Once I graduated Highschool I was off to sunny Colorado to my undergraduate degree. This was a culture shock, and the best one possible. So many people were into the outdoors and mindfulness... I immediately embraced this lifestyle and my health continued to evolve. I had always dabbled in yoga but I started it up again and took it more seriously from a spirituality and healing perspective. I also took Peace and Conflict Resolution, Abnormal Psychology, Exercise Physiology and Eastern Religion classes. The intersection of all these topics made me realize just how healing movement and health could be. I knew I wanted to help women discover the benefits of living a healthy and balanced lifestyle. So, that's what I did. I graduated and took a job as Physical Therapy Aide and on the side created the first corporate wellness program at Garelick Farms for the OTR Truckers. From there I went on to manage a MEDICAL SCHOOL fitness center and wellness team. I would be at this job for 5 years. The last year was one that was traumatic. In retrospect I should have left, BUT I froze and fought instead.
I was assaulted by a "friend" at a medical school party. All the trauma I had repressed from childhood and my teenage years came tumbling fourth. This time, I reported the attack. I thought it was the right thing to do. Little did I know the system is not designed to attack the victim. Because I could not prove that this happened, I had to go through a strenuous court process that was honestly more traumatic than the event itself.
My health began to decline again. I lost over 20lbs and with it I lost confidence, strength, happiness and so much more. I was living in a traumatized state. This time I recognized it, but I no longer recognized who I saw in the mirror. I felt like a monster. I internalized and projected the hatred I felt towards the system and my attackers. I became bitter and withdrawn.
I experienced workplace retaliation. You see, the medical school had to protect its student and I was just a private contractor. I was let go. It was the best thing that happened to me although it would take a while for me to realize it. The next phase in my healing journey began. I sought out therapy, healing programs, and started prioritizing my health again.
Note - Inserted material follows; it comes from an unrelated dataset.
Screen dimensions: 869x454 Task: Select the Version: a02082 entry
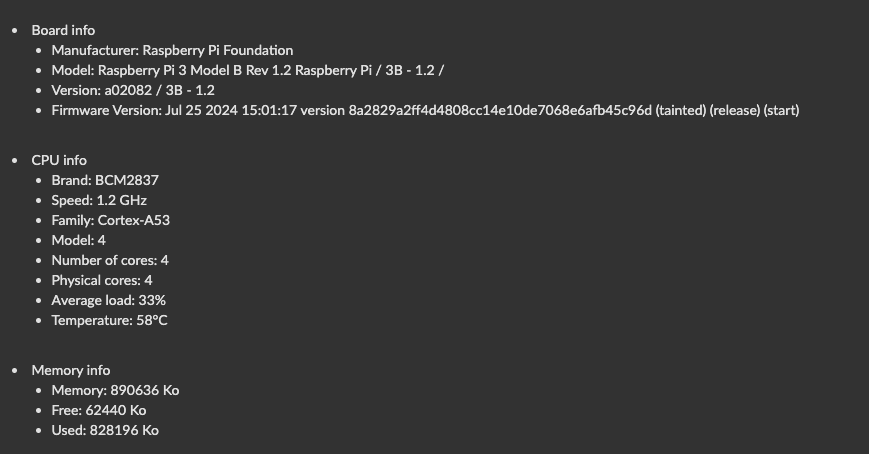click(133, 90)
Weightlifting once again became an anchor in my recovery.
There are so many other ups and downs that I experienced along the way that were a big part of my journey and have brought me here today as the owner of a Trauma-informed Health Coaching service for girls/women with Disordered Eating.
- Health/ Nutrition MS , Exercise Physiology and Strength and Conditioning Certifications
- Teaching Self-Defense to women
- Enrolling in UMASS MEDICAL SCHOOL (I immediately knew this was the wrong path but the mental health and pathophysiology material/emergency care I learned about was worth it!)
Through all these changes one thing remained constant, the gym and weightlifting were sacred places. It was the one thing I could do for myself that grounded and centered me.